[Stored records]
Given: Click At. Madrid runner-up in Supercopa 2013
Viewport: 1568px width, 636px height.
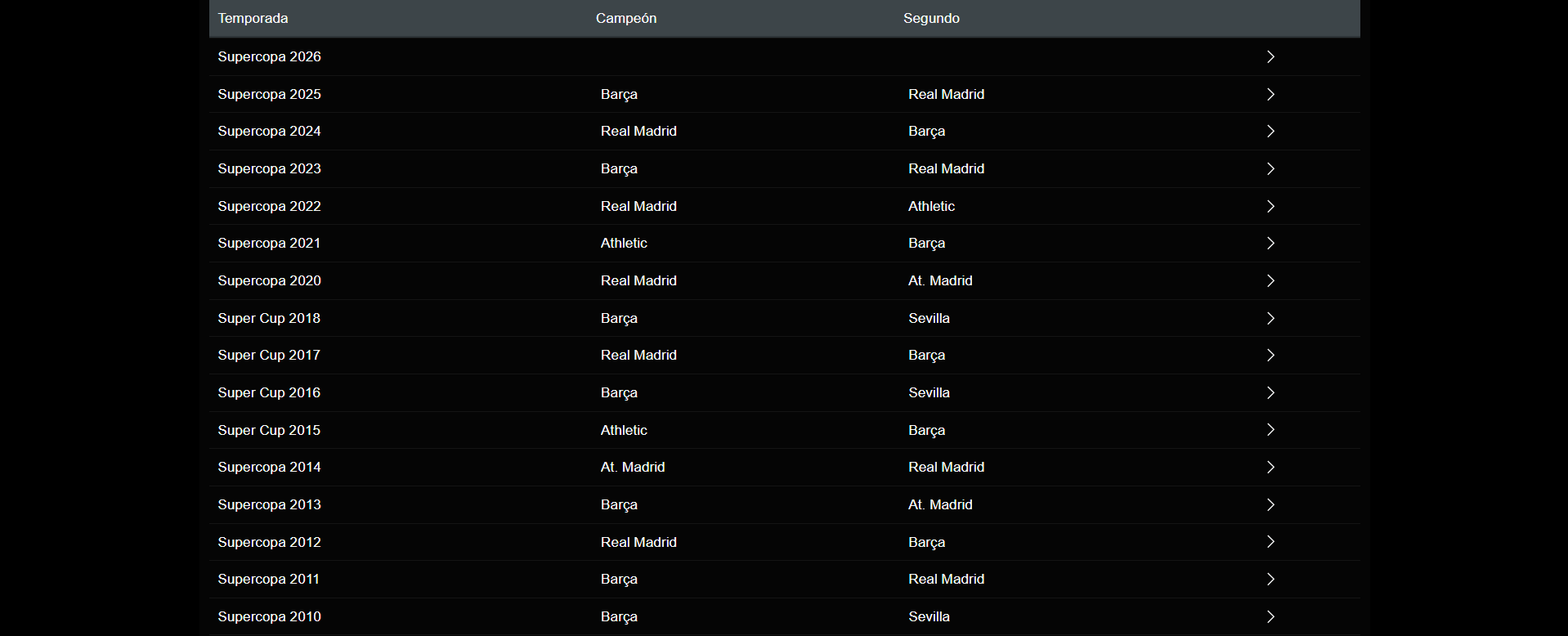Looking at the screenshot, I should [940, 504].
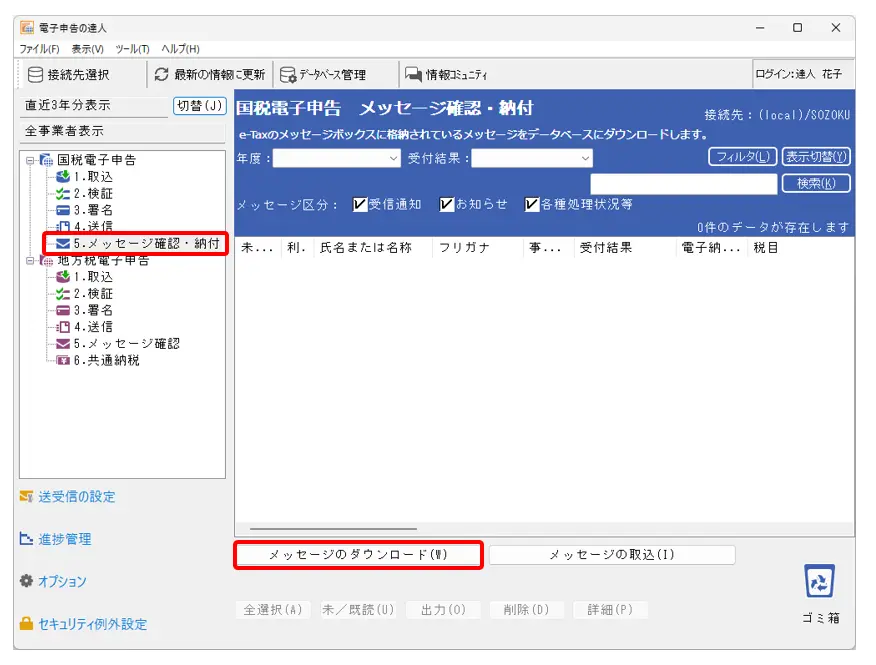Screen dimensions: 876x665
Task: Open the ゴミ箱 recycle bin
Action: (819, 582)
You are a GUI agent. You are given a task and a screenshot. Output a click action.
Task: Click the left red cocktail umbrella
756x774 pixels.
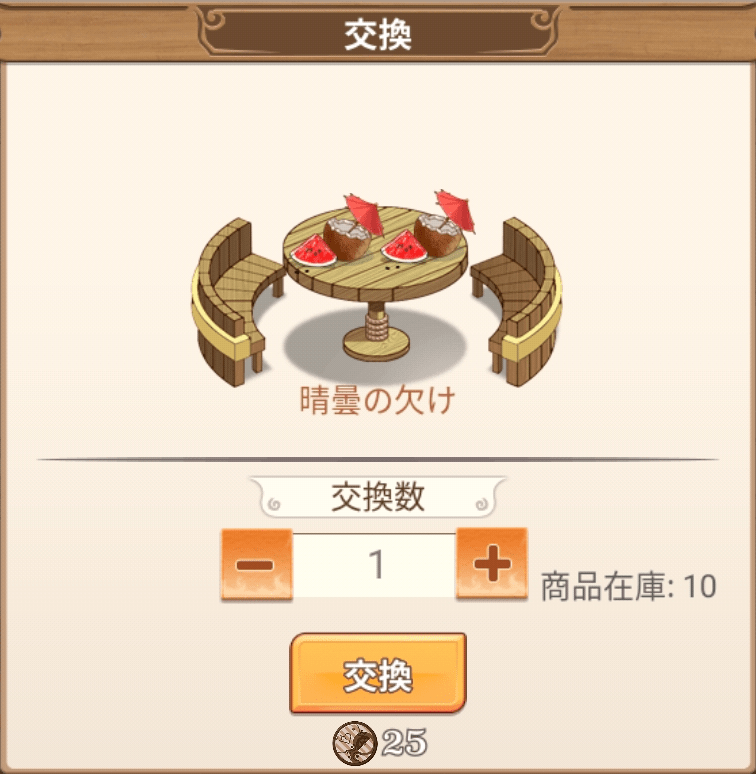364,215
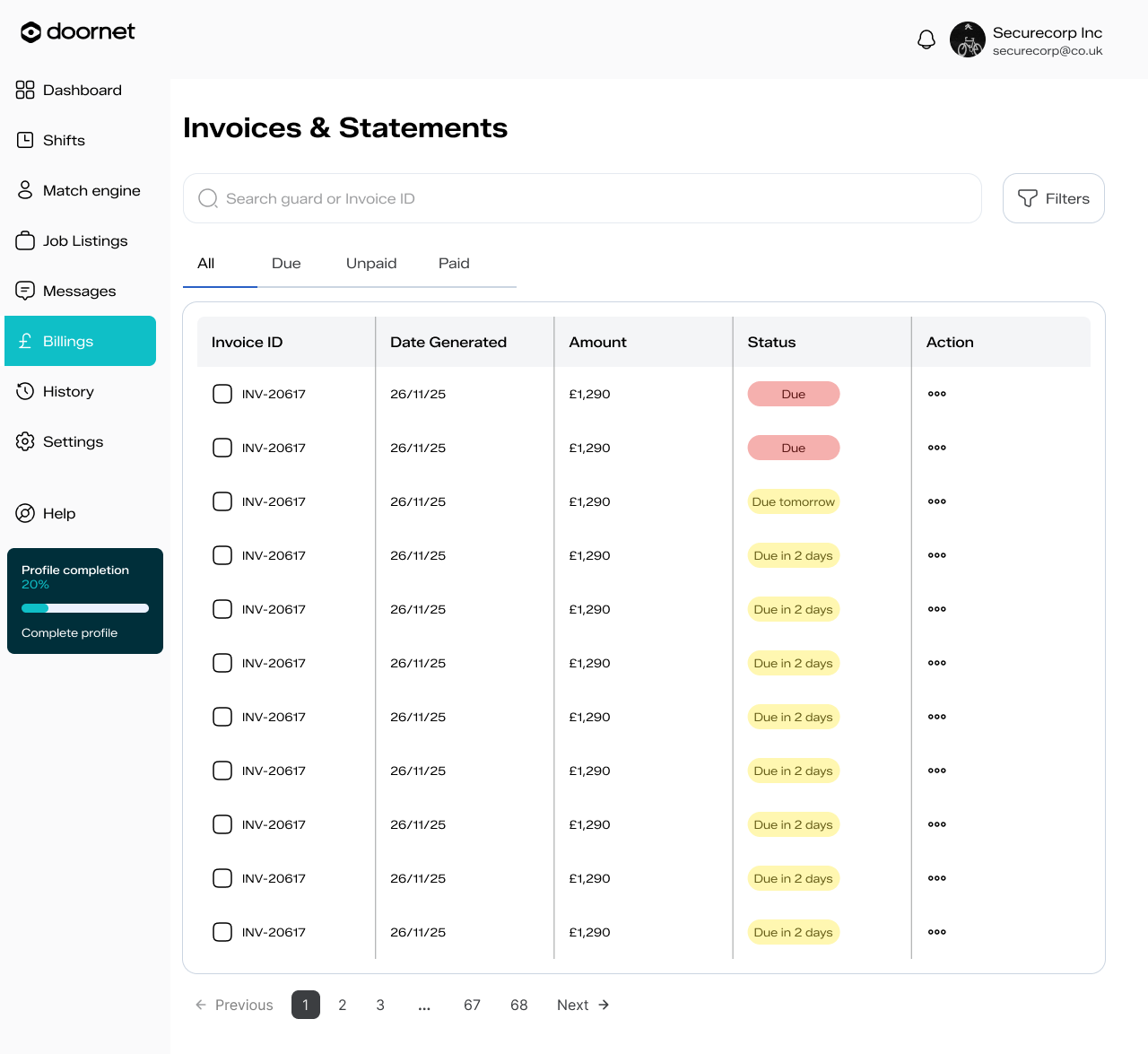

- **What you have to do**:
Give back all the data exactly, minus pictures.

- **Task answer**:
Given: Click At. Madrid runner-up in Supercopa 2013
Viewport: 1568px width, 636px height.
Looking at the screenshot, I should [940, 504].
Screen dimensions: 876x665
Task: Open the ゴミ箱 recycle bin
Action: (819, 582)
You are a GUI agent. You are given a task and a screenshot. Output a click action.
Task: Click the left red cocktail umbrella
756x774 pixels.
364,215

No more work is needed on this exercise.